Delivery of implantable therapeutic devices by less invasive means has been demonstrated to be desirable in numerous clinical situations. For example, vascular embolization has been used to control vascular bleeding, to occlude the blood supply to tumors, to occlude fallopian tubes, and to occlude vascular aneurysms, particularly intracranial aneurysms. In recent years, vascular embolization for the treatment of aneurysms has received much attention. As another example, the use of mesh or scaffold devices such as stents to open blocked vessels or to retain embolic coils have also received much attention.

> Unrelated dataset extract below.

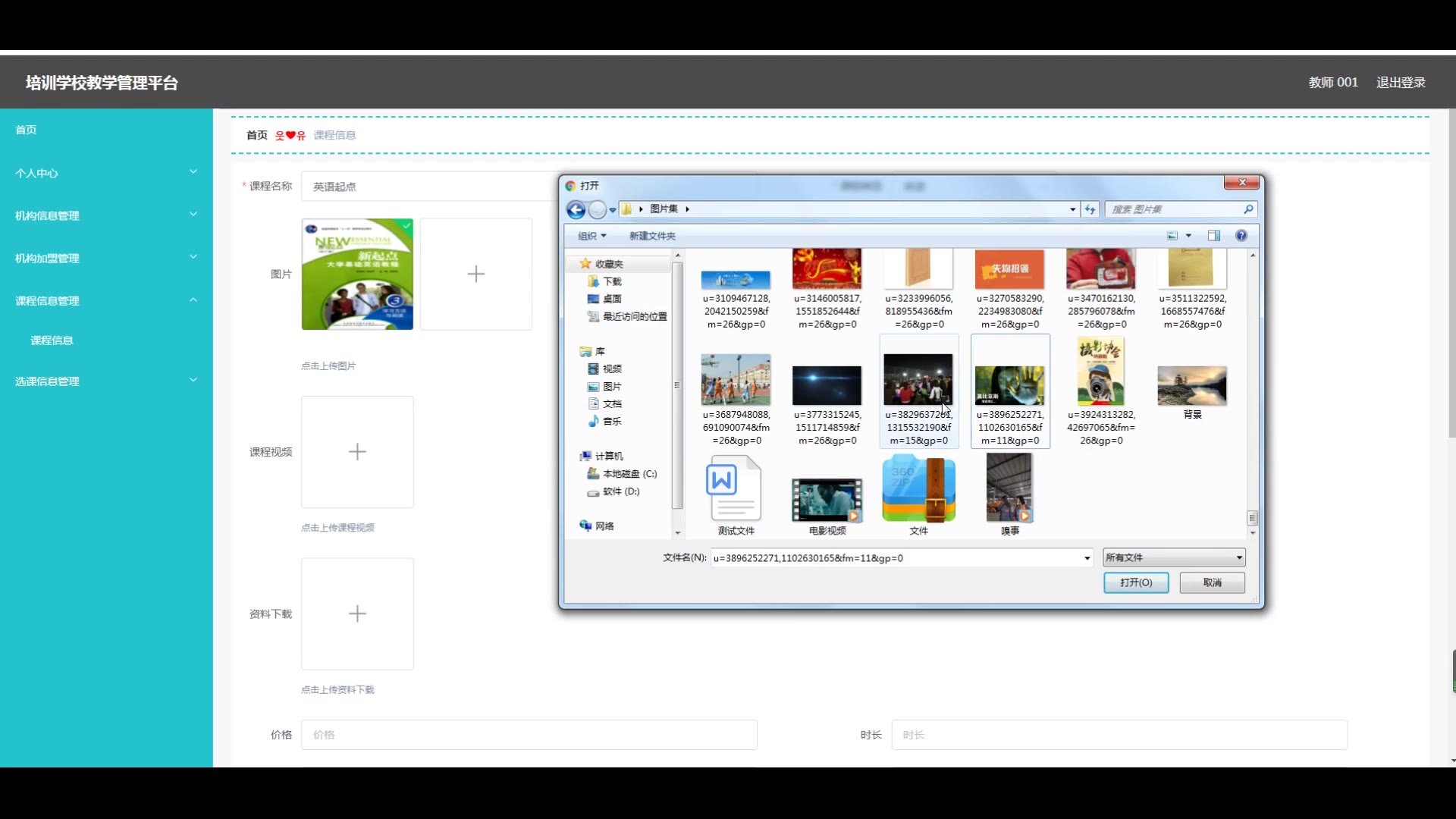The width and height of the screenshot is (1456, 819).
Task: Open 选课信息管理 in sidebar
Action: pos(106,381)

Several different treatment modalities have been employed in the prior art for deploying implant devices. For example, numerous repositionable detachment systems for implant devices have been described in the prior art including U.S. Pat. No. 5,895,385 to Guglielmi et al. and U.S. Pat. No. 5,108,407 to Geremia et al., the contents of which are hereby incorporated by reference. Several systems, such as those disclosed in U.S. Pat. No. 6,500,149 to Gandhi et al. and U.S. Pat. No. 4,346,712 to Handa et al., the contents of which are hereby incorporated by reference, describe the use of a heater to detach and deploy the implant device.
Some percutaneously delivered detachable implant systems, such as those used to deliver occlusive coils to aneurysms, include a detachable implant that is temporarily attached to a pusher mechanism within a microcatheter. The pusher mechanism is used to advance the implant out of the distal end of the microcatheter. Once the implant has been advanced to a desired location relative to the microcatheter, referred to herein as a detachment zone, a detachment mechanism is employed to detach the implant from the pusher. It is important not to detach the implant prior to reaching the detachment zone as the implant may get hung up in the end of the catheter and subsequently get deployed at an undesirable location in the body.
Typically, in order to determine whether the implant has been advanced to the detachment zone relative to the microcatheter, radiopaque markers are used on both the microcatheter and either the pusher, the implant, or both. Thus, an operator uses the radiopaque markers to monitor the relative positions of the microcatheter and the implant as the implant is being advanced with the pusher. Monitoring the positions of the radiopaque markers requires the use of an x-ray device during the procedure. Using an x-ray imaging machine adds expense, complicates the procedure, and adds another space-consuming machine to the area surrounding the patient. Additionally, due to the coiled nature of the implant, the view of the radiopaque markers can become blocked by the coil.